Submitted to: Meeting Proceedings
Publication Type: Proceedings
Publication Acceptance Date: February 9, 2007
Publication Date: February 9, 2008
Citation: Lillehoj, H.S. 2008. Immunogenomics approaches to study host innate immunity against intestinal parasites. Proceedings of Korean Society of Poultry Science. p. 17.
Interpretive Summary: There is a timely need for the development of novel strategies to control coccidiosis, but this will only be realized after a systematic and detailed analysis of host-parasite interactions at the molecular and cellular levels are completed. In particular, there is a need to increase fundamental knowledge on the basic immunobiology of the events associated with parasite infection and protection. In this paper, ARS scientist reviews current knowledge on avian coccidiosis and suggests future strategies to control coccidiosis for industry. This paper will enhance our basic understanding of disease process and will facilitate the development of new strategy against avian coccidiosis.
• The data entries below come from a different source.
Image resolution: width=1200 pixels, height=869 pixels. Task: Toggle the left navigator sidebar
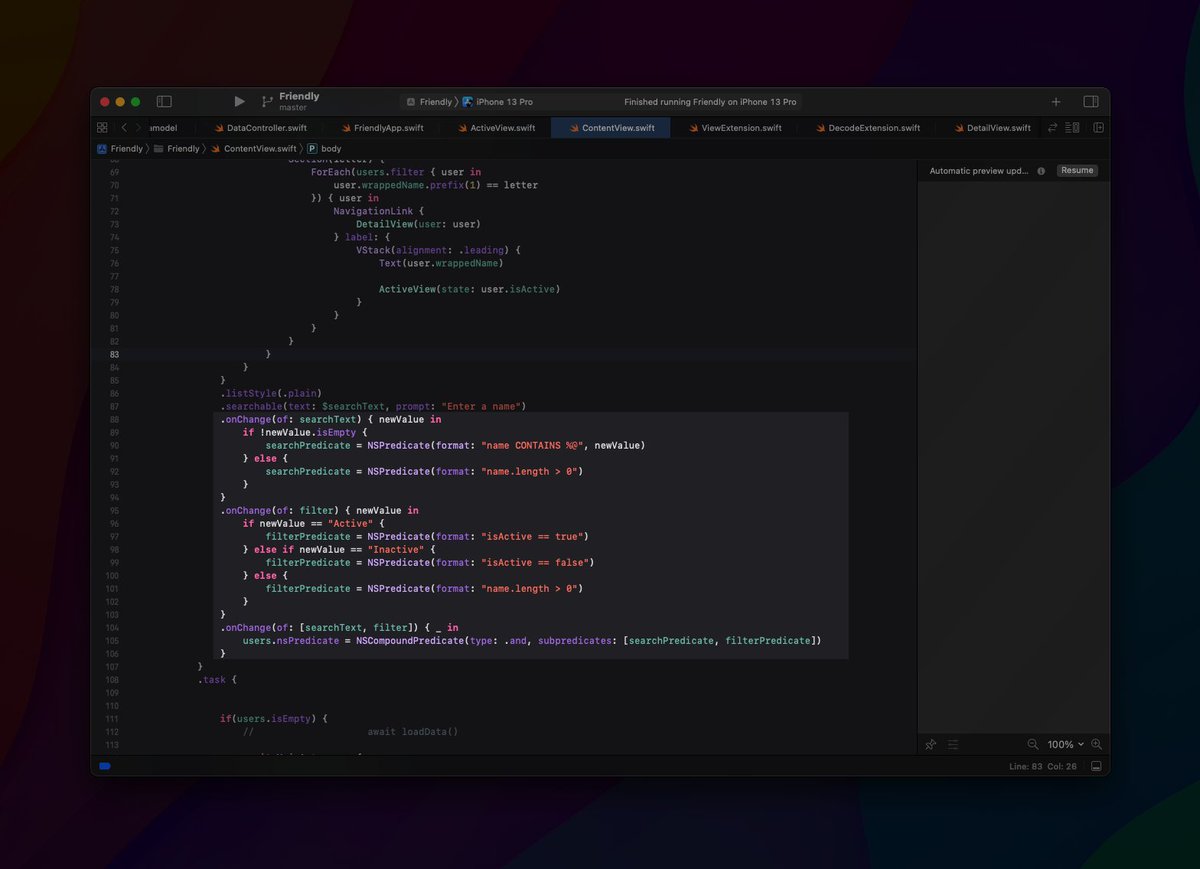coord(164,102)
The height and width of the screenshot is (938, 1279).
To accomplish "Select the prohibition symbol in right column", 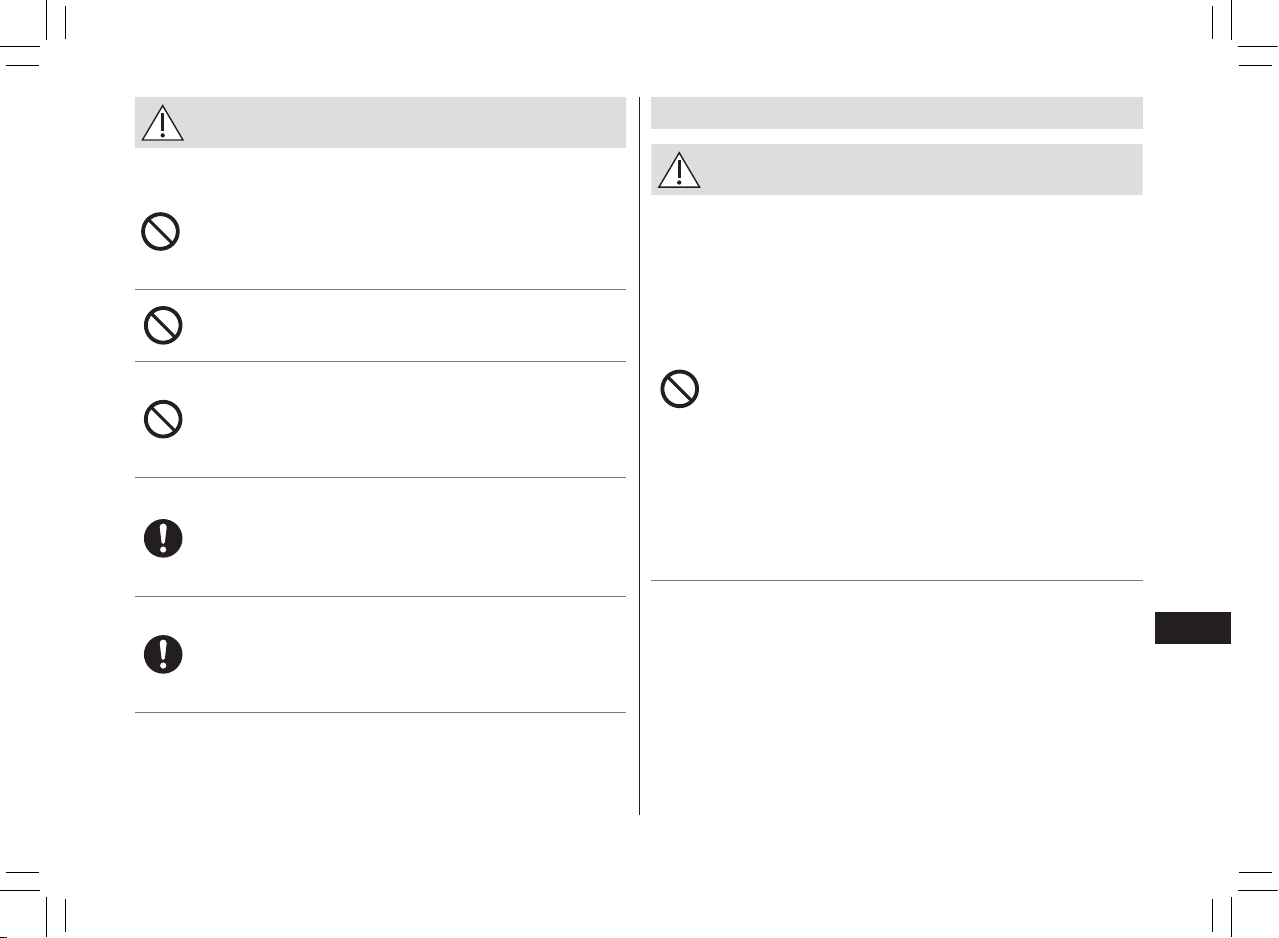I will [x=680, y=389].
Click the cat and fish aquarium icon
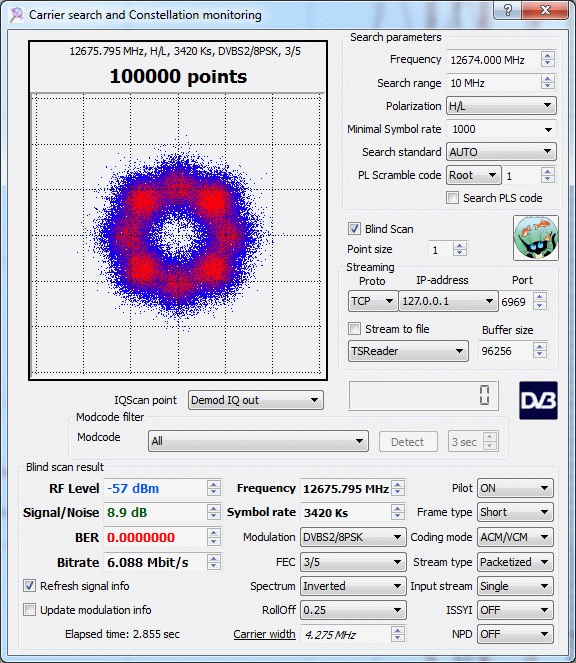576x663 pixels. point(536,238)
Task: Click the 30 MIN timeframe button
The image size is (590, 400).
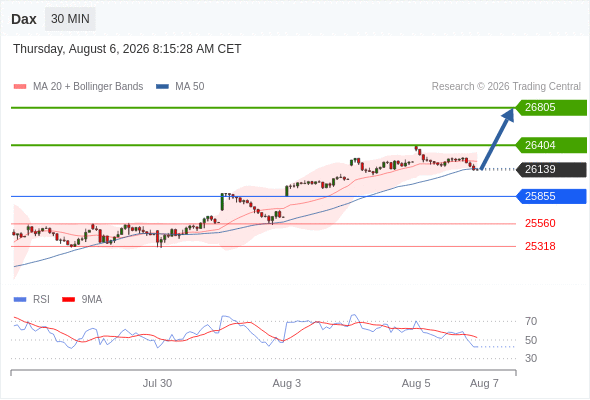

Poultry products including meat and eggs constitute a major protein source in the American diet and disease-causing pathogens represent major challenges to the poultry industry. More than 95 % of pathogens enter the host through the mucosal surfaces of the respiratory, digestive and reproductive tracts and over the past few decades, the two main mechanisms used to control diseases have been the use of vaccines and antibiotics. However, in the poultry industry, there are mounting concerns over the ability of current vaccines to adequately protect against emerging hyper-virulent strains of pathogens and a lack of suitable, cost effective adjuvants. Thorough investigation of the immunogenetic responses involved in host-pathogen interactions will lead to the development of new and effective strategies for improving poultry health, food safety and the economic viability of the US poultry industry. In this paper, I describe the development of immunogenomic and proteomic tools to fundamentally determine and characterize the immunological mechanisms of the avian host to economically significant mucosal pathogens such as Eimeria. Recent completion of poultry genome sequencing and the development of several tissue-specific cDNA libraries in chickens are facilitating the rapid application of functional immunogenomics in the poultry disease research. Furthermore, research involving functional genomics, immunology and bioinformatics is providing novel insights into the processes of disease and immunity to microbial pathogens at mucosal surfaces. In this presentation, a new strategy of global gene expression using avian macrophage (AMM) to characterize the multiple pathways related to the variable immune responses of the host to Eimeria is described. This functional immunogenomics approach will increase current understanding of how mucosal immunity to infectious agents operates, and how it may be enhanced to enable the rational development of new and effective strategies against coccidiosis and other mucosal pathogens.